2. Workable codes of practice for pastoral lessees and traditional owners in relation to access to and use of pastoral leasehold land.
3. Enforcement and dispute resolution mechanisms to be embodied in such codes.
4. Processes for taking into account the rights and interests of traditional owners where improvements and changes of use are proposed.
5. The possibility of standard statutory access rights being provided on existing pastoral leases as an alternative mechanism for the enjoyment of native title rights.
I have proposed that a time limit of six to nine months could be imposed on reporting. The Tribunal could be constituted by a panel of three, including a Presidential Member, an indigenous member and a member with knowledge of the pastoral industry. Some or all of these members could be appointed to the Tribunal for a short term specifically to deal with the special inquiry.
It is pointed out that the Act permits the use of conferences under s.150 to try to resolve matters arising during an inquiry. This would provide a negotiating forum for stakeholders to enable them to reach agreed positions on particular matters such as codes of practice or the content and operation of statutory access clauses.
It is of course a matter for the Commonwealth Government as to whether it would support such an inquiry. If there is support for the concept at this conference it would no doubt be helpful if the Government could be so informed.
If is of great importance that on these issues, Australia's response is systematic, orderly, expeditious and, so far as justice is achievable, a just response.
There are, of course, other questions which have to be addressed. The scope of the debate about the right to negotiate is not widened by the Wik judgment. The essential issues remain the same. Their application is perhaps wider than some had hoped. There is here, a real issue for indigenous people about the legitimacy of claims brought by individuals without consulting their communities or groups within communities against each other. In this respect the role of Representative Bodies and the validation of claims by reference to the informed consent of all native title holders will be of critical significance.
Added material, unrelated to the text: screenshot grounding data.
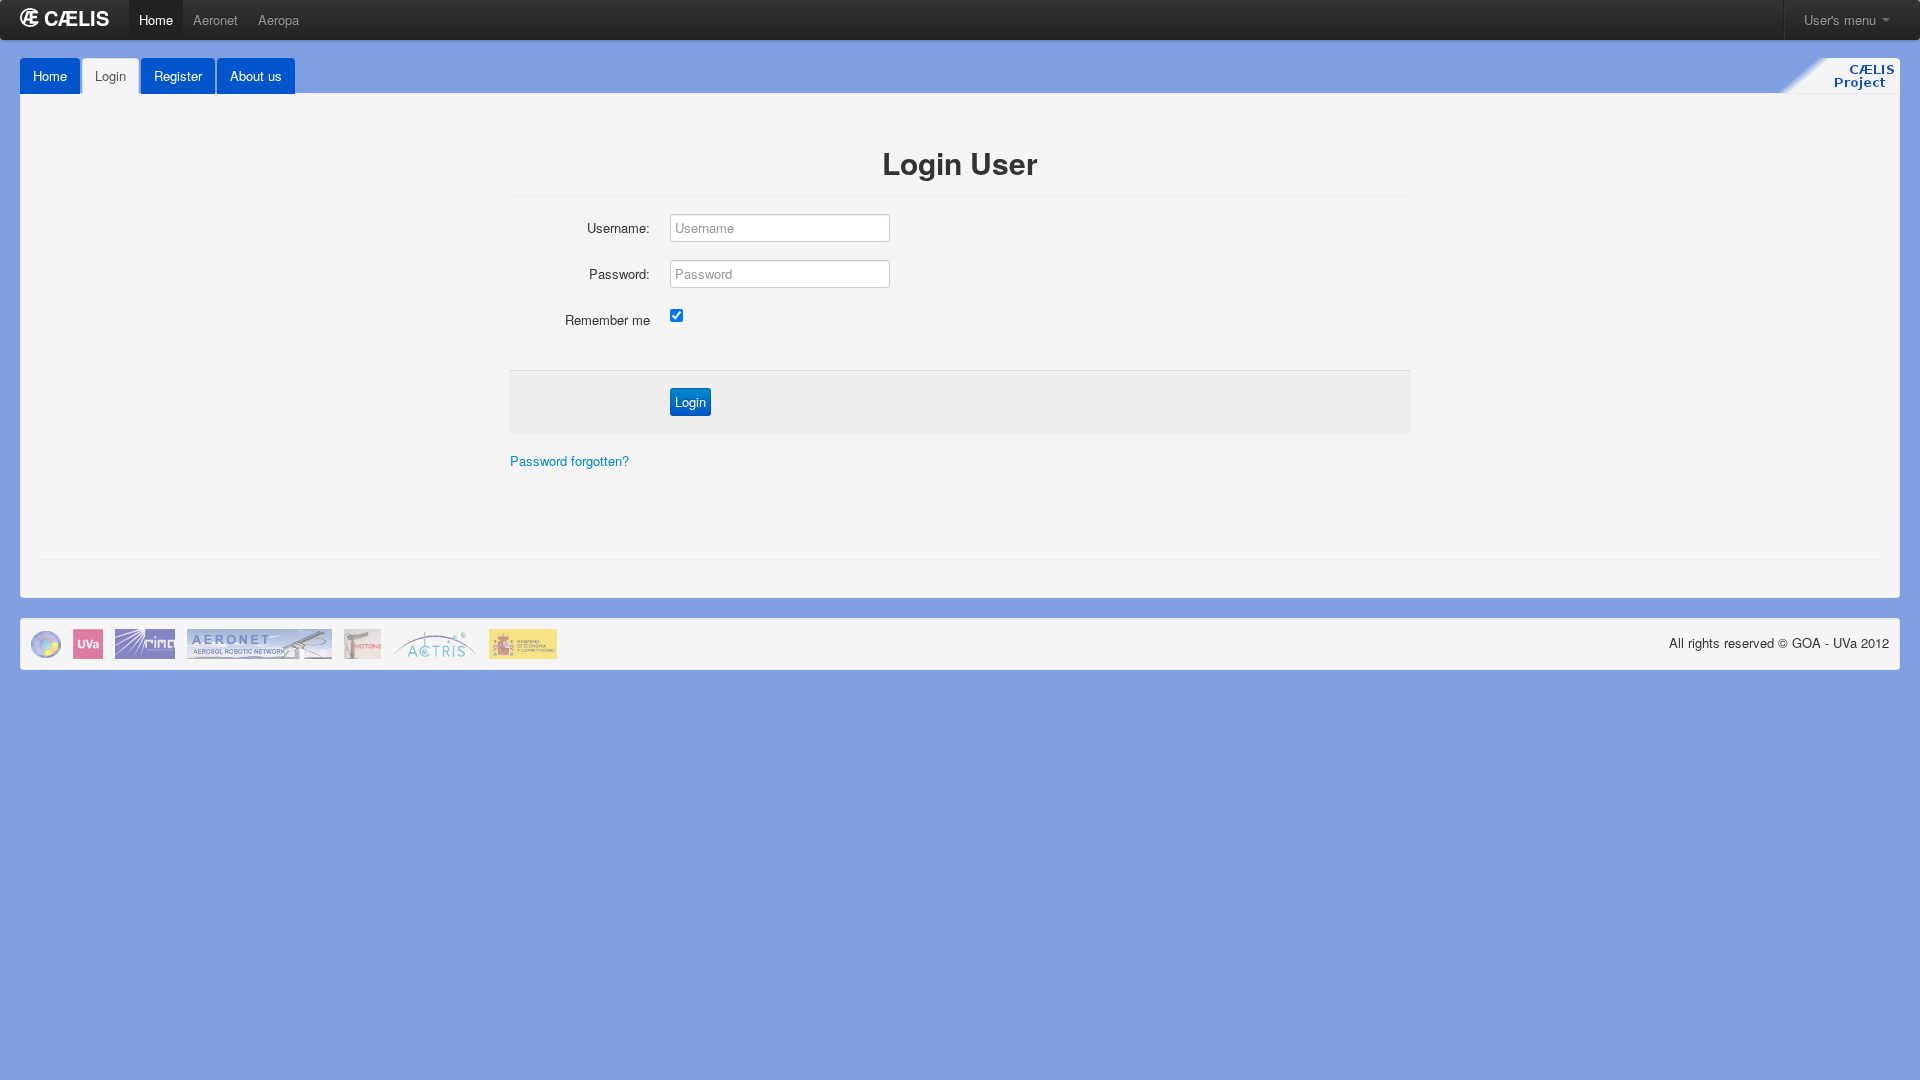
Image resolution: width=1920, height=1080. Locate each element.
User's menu (1842, 19)
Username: (618, 227)
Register (178, 75)
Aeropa (278, 19)
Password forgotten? (569, 460)
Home (156, 19)
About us (256, 75)
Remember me (607, 319)
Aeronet (215, 19)
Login (110, 75)
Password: (619, 273)
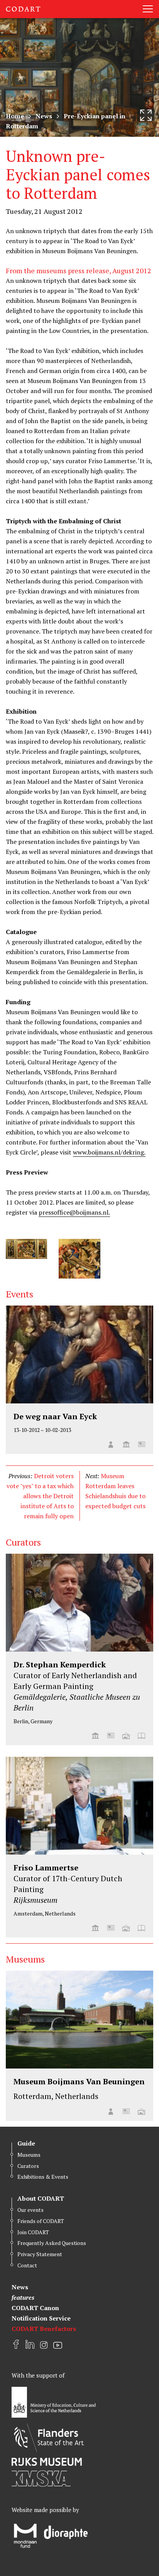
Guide (26, 2143)
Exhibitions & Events (42, 2176)
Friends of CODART (40, 2221)
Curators (28, 2165)
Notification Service (41, 2318)
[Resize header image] (146, 115)
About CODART (40, 2198)
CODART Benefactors (44, 2328)
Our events (30, 2209)
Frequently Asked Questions (51, 2243)
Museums (29, 2154)
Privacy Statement (39, 2254)
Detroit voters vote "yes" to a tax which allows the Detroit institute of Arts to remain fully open (40, 1496)
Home (15, 116)
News (44, 116)
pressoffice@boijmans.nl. (74, 1212)
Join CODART (33, 2232)
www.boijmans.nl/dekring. (109, 1152)
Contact (27, 2265)
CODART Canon (35, 2308)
The validation of now doubtful tenements is also a matter which must be considered by all parties. While native title holders may well regard the question marks over leases granted outside the Act processes since 1994 as Government reaping what it has sown there are many private individuals or groups involved whose concerns and interests are a political reality that must be faced.
The process of necessary amendment to the Native Title Act has not been made any easier by the Wik decision. On all sides there needs to be flexibility, openness and real dialogue.
The process of discussion that occurred under the umbrella of the Reconciliation Council last year showed that much can be achieved. A process of inquiry, dialogue and negotiation with respect to pastoral leases can also, in my opinion, achieve much needed calming of the debate and a greater prospect of legitimacy for its outcomes both domestically and internationally.